Abreviaremos cuanto nos sea posible una relacion que es tan repugnante para nuestra pluma.

El conde de Cartagena, general Morillo, luego que supo las ocurrencias de Sevilla, dió con fecha 26 de junio desde Lugo, la proclama siguiente á las tropas de su mando: «Soldados del cuarto ejército: habeis manifestado vuestra decision á no obedecer las órdenes de la regencia que las Córtes instalaron en Sevilla, despojando de sus atribuciones al Rey, de un modo reprobado por nuestro pacto social. Animado de los mismos sentimientos que vosotros he condescendido con vuestros deseos, yos declaro que no reconozco al gobierno que las Córtes han establecido ilegalmente; y que resuelto al mismo tiempo á no abandonar estas provincias á los furores de la anarquía, conservo el mando del ejército. Ausiliado por una junta gubernativa, tomaré las providencias que exijan las circunstancias, no obedeciendo á ninguna autoridad, hasta que el Rey y la nacion establezcan la forma de gobierno que debe regir en nuestra patria.»

«Soldados casi todos perteneceis á estas provincias: vuestros padres, vuestros hermanos y vuestros vecinos, necesitan de vosotros para conservar la paz y la tranquilidad, sin las cuales se hallan espuestas sus propiedades y sus personas. Jamas fue vuestra presencia mas necesaria en las filas, y no dudo que penetrados del noble encargo que os está confiado, me dareis constantes pruebas de vuestra disciplina y vuestra union. »

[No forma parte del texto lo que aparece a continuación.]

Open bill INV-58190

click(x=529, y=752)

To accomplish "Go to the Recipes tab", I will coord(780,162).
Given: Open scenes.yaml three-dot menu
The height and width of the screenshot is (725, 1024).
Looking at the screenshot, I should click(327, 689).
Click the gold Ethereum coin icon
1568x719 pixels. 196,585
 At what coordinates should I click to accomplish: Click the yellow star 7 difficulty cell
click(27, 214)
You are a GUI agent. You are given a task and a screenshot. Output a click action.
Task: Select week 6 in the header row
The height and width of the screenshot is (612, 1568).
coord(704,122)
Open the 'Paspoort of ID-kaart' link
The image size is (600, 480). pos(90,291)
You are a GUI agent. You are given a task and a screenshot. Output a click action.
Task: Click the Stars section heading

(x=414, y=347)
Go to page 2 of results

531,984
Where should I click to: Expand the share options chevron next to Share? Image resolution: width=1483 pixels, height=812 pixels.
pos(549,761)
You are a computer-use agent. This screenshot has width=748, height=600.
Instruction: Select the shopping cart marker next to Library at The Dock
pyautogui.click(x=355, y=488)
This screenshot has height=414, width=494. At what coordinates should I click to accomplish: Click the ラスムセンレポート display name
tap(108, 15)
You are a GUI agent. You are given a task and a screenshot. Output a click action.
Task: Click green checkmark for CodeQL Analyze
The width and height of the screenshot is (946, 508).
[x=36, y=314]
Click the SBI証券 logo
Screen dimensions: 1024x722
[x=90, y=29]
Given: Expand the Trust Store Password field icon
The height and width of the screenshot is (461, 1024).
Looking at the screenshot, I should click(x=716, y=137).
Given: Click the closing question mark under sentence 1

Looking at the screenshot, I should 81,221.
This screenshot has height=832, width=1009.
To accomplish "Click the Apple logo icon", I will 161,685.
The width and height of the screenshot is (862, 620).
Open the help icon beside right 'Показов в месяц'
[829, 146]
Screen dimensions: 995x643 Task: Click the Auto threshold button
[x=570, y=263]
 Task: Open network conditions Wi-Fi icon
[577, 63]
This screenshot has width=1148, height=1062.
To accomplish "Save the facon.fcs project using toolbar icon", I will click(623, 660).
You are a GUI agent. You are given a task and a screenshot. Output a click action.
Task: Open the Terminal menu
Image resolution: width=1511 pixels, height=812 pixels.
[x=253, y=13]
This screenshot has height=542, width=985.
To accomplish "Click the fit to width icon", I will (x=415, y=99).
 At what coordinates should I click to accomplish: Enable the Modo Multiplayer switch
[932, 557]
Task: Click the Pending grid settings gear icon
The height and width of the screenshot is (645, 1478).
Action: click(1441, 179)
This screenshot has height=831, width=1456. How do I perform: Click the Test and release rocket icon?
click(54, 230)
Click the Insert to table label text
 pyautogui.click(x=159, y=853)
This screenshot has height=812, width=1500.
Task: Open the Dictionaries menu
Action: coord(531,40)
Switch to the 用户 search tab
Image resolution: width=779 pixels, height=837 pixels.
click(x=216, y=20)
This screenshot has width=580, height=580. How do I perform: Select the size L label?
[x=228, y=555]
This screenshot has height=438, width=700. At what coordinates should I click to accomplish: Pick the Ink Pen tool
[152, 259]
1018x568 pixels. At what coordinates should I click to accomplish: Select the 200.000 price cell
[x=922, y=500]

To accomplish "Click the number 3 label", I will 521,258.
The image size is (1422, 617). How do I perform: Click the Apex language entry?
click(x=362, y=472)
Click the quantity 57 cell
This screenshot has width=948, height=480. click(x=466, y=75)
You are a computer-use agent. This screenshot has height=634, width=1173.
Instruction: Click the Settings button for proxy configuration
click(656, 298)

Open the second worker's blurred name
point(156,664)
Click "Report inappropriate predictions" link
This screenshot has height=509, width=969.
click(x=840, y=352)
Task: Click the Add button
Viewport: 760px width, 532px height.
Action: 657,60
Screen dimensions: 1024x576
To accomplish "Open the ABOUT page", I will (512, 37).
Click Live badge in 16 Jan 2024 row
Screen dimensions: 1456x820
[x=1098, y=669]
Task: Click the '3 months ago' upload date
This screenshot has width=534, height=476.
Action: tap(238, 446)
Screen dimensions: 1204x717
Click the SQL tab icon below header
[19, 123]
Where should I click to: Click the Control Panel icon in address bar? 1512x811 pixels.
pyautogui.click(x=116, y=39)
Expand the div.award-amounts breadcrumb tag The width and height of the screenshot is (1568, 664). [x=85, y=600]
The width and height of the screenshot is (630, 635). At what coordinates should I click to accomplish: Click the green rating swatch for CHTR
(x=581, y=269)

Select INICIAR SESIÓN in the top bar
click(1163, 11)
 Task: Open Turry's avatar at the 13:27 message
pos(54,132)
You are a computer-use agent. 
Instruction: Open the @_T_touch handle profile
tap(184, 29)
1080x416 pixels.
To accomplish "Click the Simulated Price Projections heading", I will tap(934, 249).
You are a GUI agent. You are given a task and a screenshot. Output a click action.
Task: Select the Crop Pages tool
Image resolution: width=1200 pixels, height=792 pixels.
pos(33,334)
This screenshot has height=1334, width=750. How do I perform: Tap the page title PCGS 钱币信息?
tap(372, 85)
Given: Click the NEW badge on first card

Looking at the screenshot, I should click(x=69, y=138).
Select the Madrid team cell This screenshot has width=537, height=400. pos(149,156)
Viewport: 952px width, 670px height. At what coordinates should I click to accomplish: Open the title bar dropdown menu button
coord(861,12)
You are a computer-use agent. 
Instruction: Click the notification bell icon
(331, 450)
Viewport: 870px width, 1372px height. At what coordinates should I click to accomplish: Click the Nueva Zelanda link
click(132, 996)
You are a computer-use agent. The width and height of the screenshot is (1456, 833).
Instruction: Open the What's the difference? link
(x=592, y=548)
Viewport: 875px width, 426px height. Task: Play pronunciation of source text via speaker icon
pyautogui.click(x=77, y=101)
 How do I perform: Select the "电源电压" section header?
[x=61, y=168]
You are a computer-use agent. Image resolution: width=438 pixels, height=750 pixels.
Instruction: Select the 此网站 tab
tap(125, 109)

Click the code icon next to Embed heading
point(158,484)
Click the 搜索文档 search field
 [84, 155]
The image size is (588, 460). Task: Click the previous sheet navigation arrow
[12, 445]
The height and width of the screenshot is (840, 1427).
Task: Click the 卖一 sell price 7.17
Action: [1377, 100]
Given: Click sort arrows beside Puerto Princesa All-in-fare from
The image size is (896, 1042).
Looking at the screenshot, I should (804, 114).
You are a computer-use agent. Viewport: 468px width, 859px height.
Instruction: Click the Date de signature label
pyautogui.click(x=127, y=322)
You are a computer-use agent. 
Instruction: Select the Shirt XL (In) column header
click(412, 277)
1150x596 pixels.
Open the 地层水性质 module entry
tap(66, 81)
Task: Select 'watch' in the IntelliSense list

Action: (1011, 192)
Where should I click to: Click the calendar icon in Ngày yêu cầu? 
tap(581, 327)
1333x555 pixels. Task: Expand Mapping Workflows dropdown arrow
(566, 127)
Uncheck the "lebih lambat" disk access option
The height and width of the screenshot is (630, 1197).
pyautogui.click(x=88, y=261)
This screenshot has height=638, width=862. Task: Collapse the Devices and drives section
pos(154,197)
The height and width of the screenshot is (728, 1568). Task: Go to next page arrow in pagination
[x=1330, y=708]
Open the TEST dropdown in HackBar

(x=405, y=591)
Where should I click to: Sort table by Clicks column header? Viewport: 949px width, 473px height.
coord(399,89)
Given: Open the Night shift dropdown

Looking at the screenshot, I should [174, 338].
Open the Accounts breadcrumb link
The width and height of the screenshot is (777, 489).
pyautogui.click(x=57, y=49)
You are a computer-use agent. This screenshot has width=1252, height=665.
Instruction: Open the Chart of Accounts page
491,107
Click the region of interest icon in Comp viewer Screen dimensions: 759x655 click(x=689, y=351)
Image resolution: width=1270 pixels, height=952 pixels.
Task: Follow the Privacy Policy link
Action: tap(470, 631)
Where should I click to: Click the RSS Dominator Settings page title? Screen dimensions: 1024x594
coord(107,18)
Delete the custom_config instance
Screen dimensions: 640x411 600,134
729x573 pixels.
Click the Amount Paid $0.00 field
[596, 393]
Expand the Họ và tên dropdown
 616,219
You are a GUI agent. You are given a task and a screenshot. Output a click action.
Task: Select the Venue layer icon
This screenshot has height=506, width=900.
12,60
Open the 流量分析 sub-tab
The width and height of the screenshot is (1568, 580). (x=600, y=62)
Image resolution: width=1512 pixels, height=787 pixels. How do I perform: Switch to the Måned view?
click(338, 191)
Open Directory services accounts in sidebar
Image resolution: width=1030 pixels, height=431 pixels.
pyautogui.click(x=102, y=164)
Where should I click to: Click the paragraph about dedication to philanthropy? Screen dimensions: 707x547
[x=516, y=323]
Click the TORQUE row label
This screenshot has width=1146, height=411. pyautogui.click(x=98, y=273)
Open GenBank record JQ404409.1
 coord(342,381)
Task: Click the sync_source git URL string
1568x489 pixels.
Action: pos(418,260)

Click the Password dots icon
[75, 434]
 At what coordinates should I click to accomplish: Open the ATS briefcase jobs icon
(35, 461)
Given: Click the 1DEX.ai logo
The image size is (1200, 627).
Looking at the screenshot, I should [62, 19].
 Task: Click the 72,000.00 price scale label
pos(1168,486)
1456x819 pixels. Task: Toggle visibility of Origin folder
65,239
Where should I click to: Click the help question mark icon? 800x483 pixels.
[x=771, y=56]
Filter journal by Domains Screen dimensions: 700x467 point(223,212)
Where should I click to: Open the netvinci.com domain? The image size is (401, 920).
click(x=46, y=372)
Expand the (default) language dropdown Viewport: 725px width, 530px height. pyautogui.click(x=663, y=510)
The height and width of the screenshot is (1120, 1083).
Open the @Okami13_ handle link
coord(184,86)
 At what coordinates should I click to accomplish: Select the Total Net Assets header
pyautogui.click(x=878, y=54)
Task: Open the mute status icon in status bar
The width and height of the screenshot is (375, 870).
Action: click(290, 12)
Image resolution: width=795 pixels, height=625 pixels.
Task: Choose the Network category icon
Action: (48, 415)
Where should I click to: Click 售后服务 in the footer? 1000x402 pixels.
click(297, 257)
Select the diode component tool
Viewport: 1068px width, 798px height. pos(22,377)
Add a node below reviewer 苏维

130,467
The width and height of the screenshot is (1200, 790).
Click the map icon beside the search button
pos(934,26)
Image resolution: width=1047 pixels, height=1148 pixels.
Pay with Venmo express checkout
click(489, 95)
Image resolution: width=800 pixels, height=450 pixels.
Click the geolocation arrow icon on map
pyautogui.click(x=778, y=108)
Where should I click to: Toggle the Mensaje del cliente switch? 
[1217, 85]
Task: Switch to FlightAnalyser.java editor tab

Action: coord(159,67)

Cuando espidió el general Morillo esta proclama, hacia ya mas de ouce dias que el Rey estaba repuesto en sus funciones.

Permanecia, pues, en pie el mismo gobierno de quien habia recibido su investidura en aquel mando. Sin embargo, conservaba el del ejército. Sabia el general lo que habia ocurrido en Sevilla; mas estaba ignorante de lo que pasaba en Cádiz. Hasta que el Rey y la nacion establezcan la especie de gobierno que debe regir en nuestra patria, decia el conde. No habia sin duda leido las manifestaciones de la Junta de Madrid, que obraba bajo los auspicios del duque de Angulema. ¿Podia ignorar que la nacion nin guna intervencion iba á tener en esta especie de gobierno?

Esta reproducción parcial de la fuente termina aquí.